In the figure, an FM-modulated signal is added to an input terminal 101 and demodulated by a demodulation circuit 102. The demodulated signal includes an operational amplifier 109, resistors 103, 104 and 105, capacitors 106, 107 and 108.
The high-frequency component is removed by the low-pass filter configured by, and converted into 1/0 data by the comparison circuit 110. If the output of the comparison circuit 110 is a preamble signal of a predetermined bit rate, it is detected by the preamble signal detection circuit 111, and this output controls the switch 112. The switch 112 is in an OFF state until the preamble signal is detected, and is turned on when the preamble signal is detected. When the switch 112 is on, the normal third-order LPF is obtained, but when the switch 112 is off, the ripple in the band increases and the gain near the cutoff frequency increases. FIG. 4 is a third-order Bessel filter having a cutoff frequency of 300 Hz and shows the difference in characteristics when the switch 112 is turned on and off.

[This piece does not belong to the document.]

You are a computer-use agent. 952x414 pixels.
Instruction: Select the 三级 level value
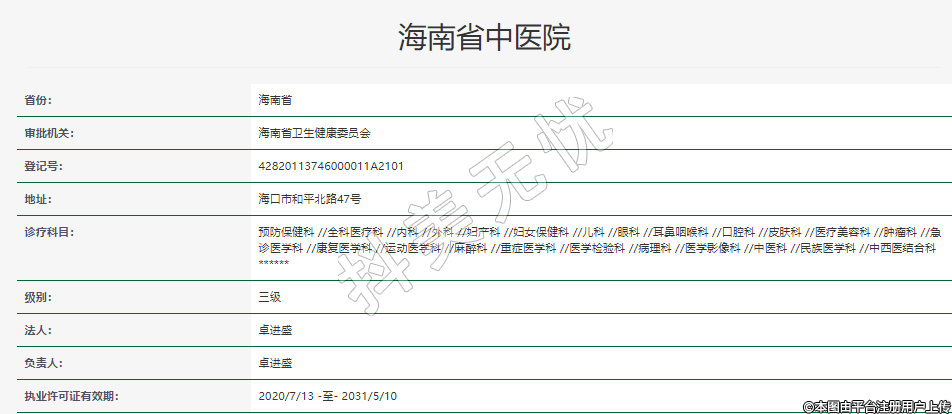point(269,298)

With the above configuration, the passband gain is high from the noise state at the time of transmission stop to the preamble signal detection, and it becomes a filter that makes it easy to detect noise in the baseband comparison circuit 110 and later. The filter has stable delay characteristics and little intersymbol interference. Since the preamble signal is a 1/0 regulated signal and has a single frequency component, there is no problem of intersymbol interference even with characteristics close to those of a bandpass filter as shown in FIG.

By switching the switch 112, the group delay characteristic of the filter changes abruptly, but since the amount of this change is known in advance, it is possible to prevent the error rate from deteriorating by performing correction in the signal processing unit 113.

〔The invention's effect〕

As described above, the present invention changes the in-band gain of the baseband filter by detecting the preamble signal to change the in-band gain, thereby demodulating the output level in the noise state when the transmission is stopped and the signal in the transmission state. The difference between the demodulation output levels can be reduced, and the baseband processing including the noise state can be facilitated.

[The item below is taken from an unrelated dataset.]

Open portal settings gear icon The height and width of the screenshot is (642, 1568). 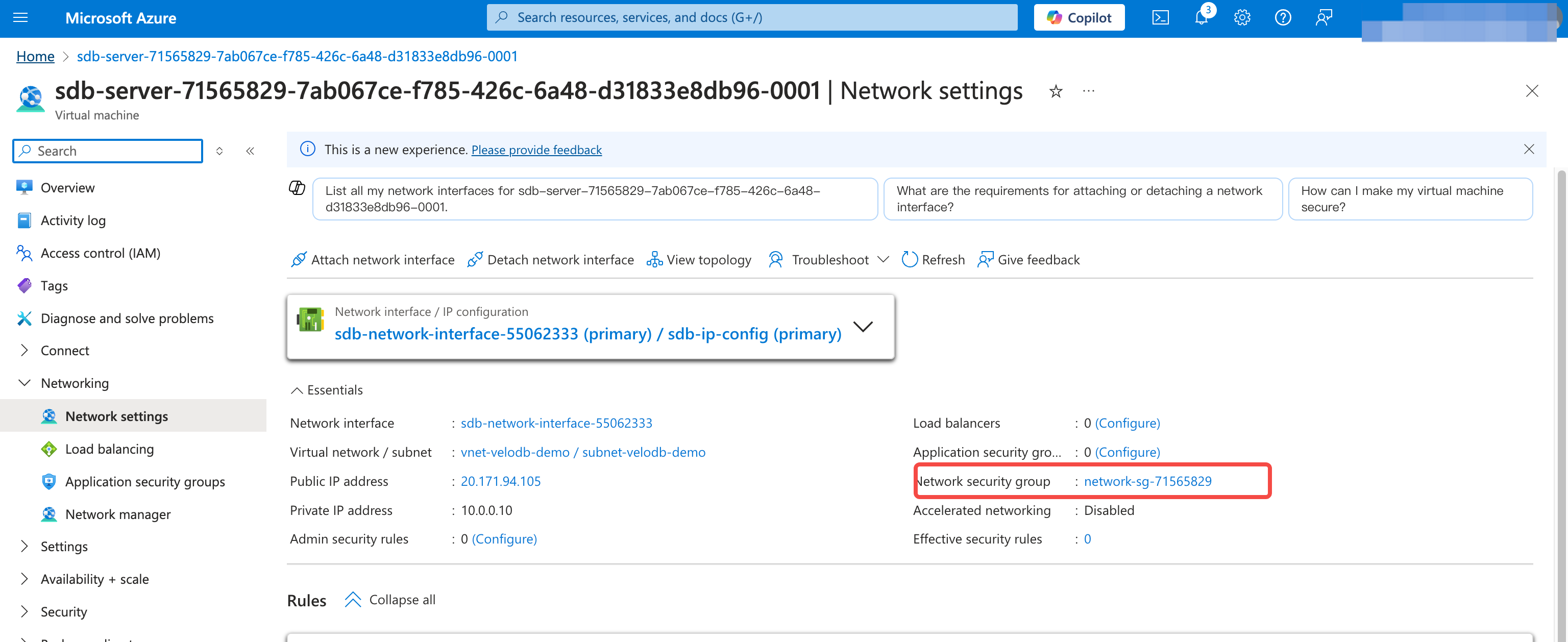[1242, 18]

[Brief description of the drawings]

FIG. 1 is a block diagram showing an embodiment of the present invention, FIG. 2 is a diagram showing an example of an asynchronous signal, FIG. 3 is an S / N characteristic diagram of an FM receiver, and FIG. 4 is an implementation of the present invention. It is a figure which shows the frequency characteristic of the filter which concerns on an example. 101 …… input terminal, 102 …… demodulation circuit 103,104,105 …… resistor, 106,107,108 …… capacitance 109 …… operational amplifier, 110 …… comparator circuit 111 …… preamble signal detection circuit, 112 …… switch 113 …… signal processing unit

Claims (3)

(57) [Claims] 1. A baseband filter circuit for data reception, comprising: a preamble signal detection circuit for bit-synchronizing asynchronous data; and a filter for changing a pass band characteristic by an output of the preamble signal detection circuit. Data reception filter circuit. 2. The data receiving filter circuit according to claim 1, wherein the filter changes its characteristics by changing a ripple within a band. 3. The filter is a third-order Sallen-hoy type filter composed of at least one operational amplifier, at least three resistors and three capacitors, and the input stage is installed in an alternating current manner. The data receiving filter circuit according to claim 1, further comprising a switch for switching the generated capacitance.